§ Consigne 1
Dites si chacune de ces affirmations va dans le sens de l'entretien avec Marc Mosnier, en répondant oui ou non et en citant mot pour mot le passage qui tranche.
(a) Il a fait des études de droit avant de se consacrer au dessin.
(b) Il est né à Paris.
(c) Il a illustré une centaine de couvertures de romans.
§ Consigne 2
Répondez à ces questions à partir de l'entretien avec Marc Mosnier :
(a) À combien d'ouvrages collectifs a-t-il collaboré ?
(b) Depuis combien de temps est-il illustrateur ?
(c) Que montrent les images dont les originaux ont été exposés à de nombreuses reprises ?
§ Consigne 3
Relevez dans l'entretien avec Marc Mosnier tous les genres de romans dont il a illustré les couvertures.

──────── Source

07/07/2014 – 07H00 Paris (Breizh-info.com) – Marc Mosnier est un illustrateur et dessinateur Breton, exilé à Paris depuis quelques années. Revenu au dessin par passion après des études de droit, à ce jour, il a illustré une centaine de couvertures de romans fantastiques, policiers, d’aventures et collaboré à une trentaine d’ouvrages collectifs (encyclopédies).
Passionné par la Bretagne, il est également l’auteur d’images illustrant la mythologie celtique, dont les originaux ont fait l’objet de nombreuses expositions. Nous l’avons interrogé afin de mieux connaître son métier, ses créations, mais aussi sa vision de la Bretagne, de l’actualité bretonne, et de l’art comme forme d’expression engagée au 21ème siècle.

Diaoul 3 net

Le diable – Diaoul

Breizh-info.com : Pouvez vous vous présenter et nous donner votre parcours professionnel ?

Marc Mosnier : Je suis né en Bretagne, à Nantes, je vis à Paris et exerce la profession d’illustrateur depuis maintenant un quart de siècle.

────────────────
──────── Liste affichée

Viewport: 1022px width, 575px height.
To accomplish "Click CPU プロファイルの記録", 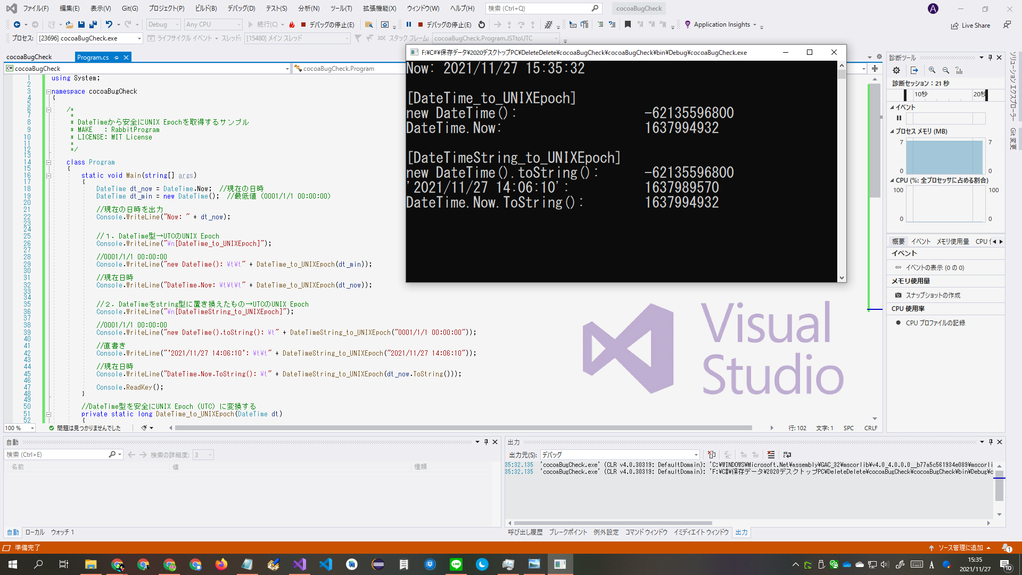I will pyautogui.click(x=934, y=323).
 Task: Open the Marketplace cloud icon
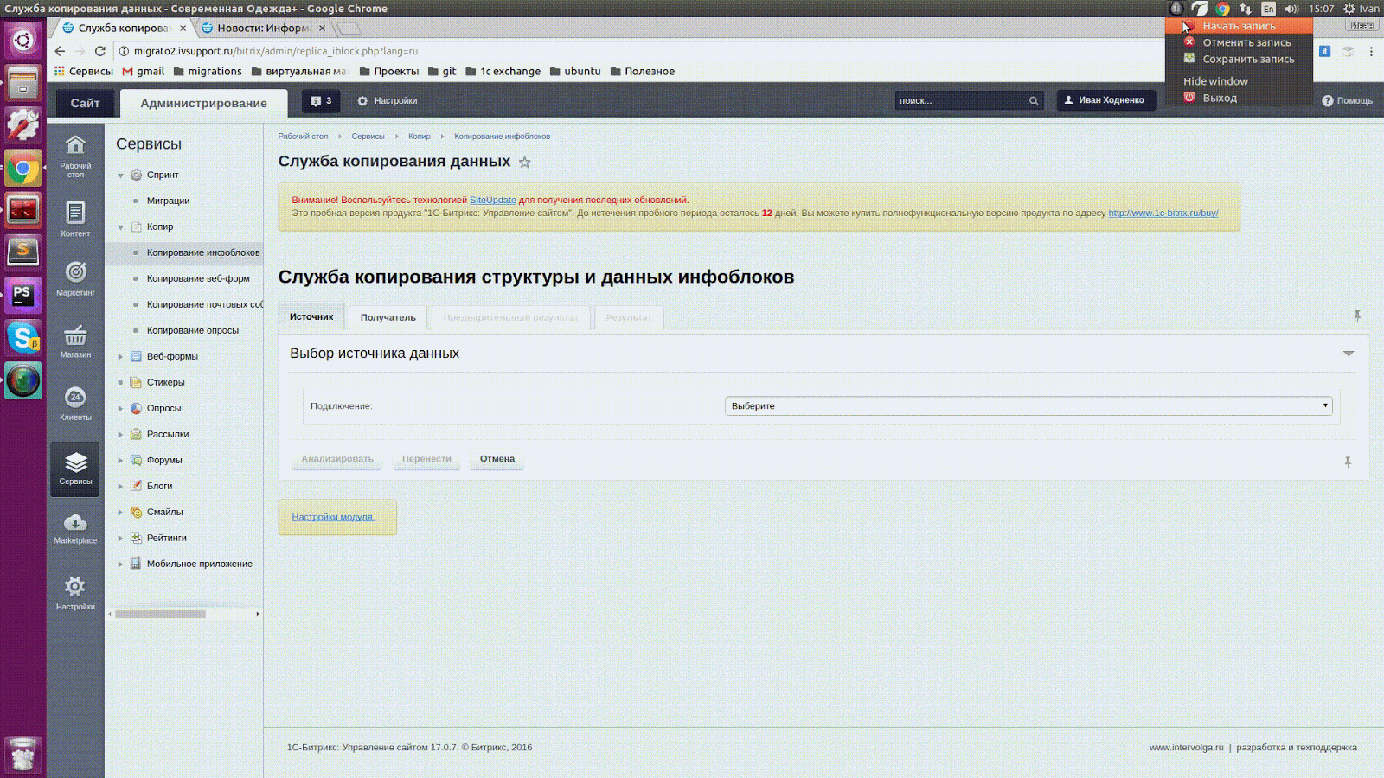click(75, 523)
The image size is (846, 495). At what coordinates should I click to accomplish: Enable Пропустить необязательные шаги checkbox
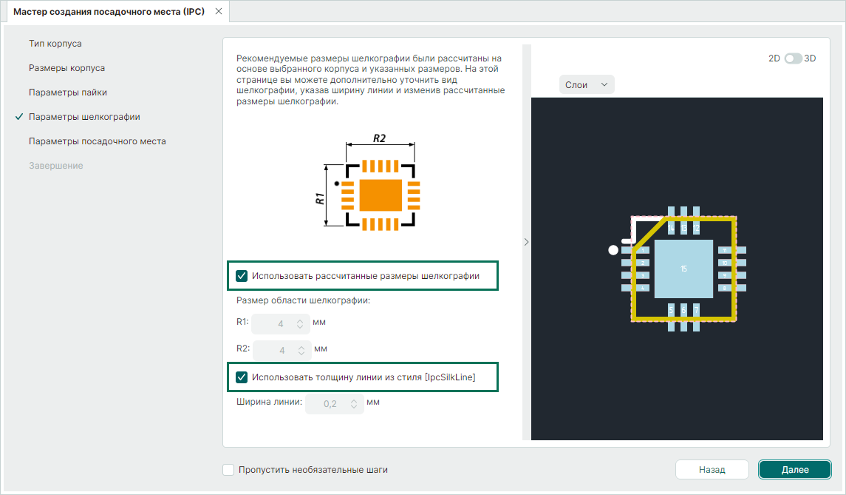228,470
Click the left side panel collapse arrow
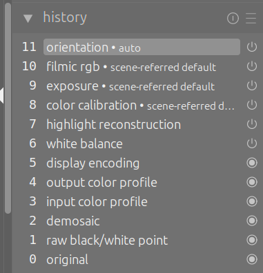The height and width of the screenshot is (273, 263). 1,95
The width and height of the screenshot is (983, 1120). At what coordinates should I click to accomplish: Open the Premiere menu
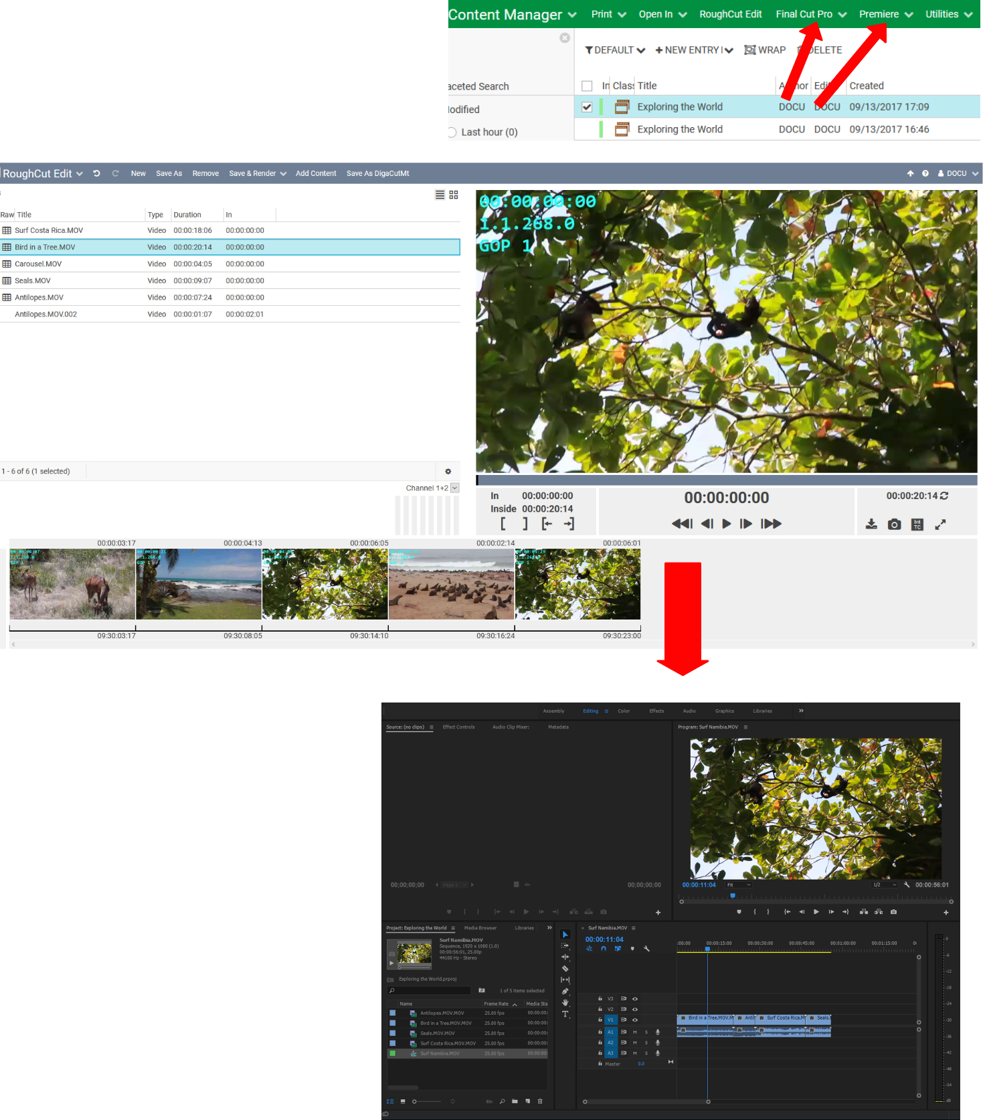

────────────────

§ Bonne réponse 1
(a) Oui : « Revenu au dessin par passion après des études de droit ».
(b) Non : « Je suis né en Bretagne, à Nantes ».
(c) Oui : « il a illustré une centaine de couvertures de romans fantastiques, policiers, d’aventures ».

§ Bonne réponse 2
(a) À une trentaine d'ouvrages collectifs (des encyclopédies).
(b) Depuis un quart de siècle.
(c) La mythologie celtique.

§ Bonne réponse 3
- fantastiques
- policiers
- d'aventures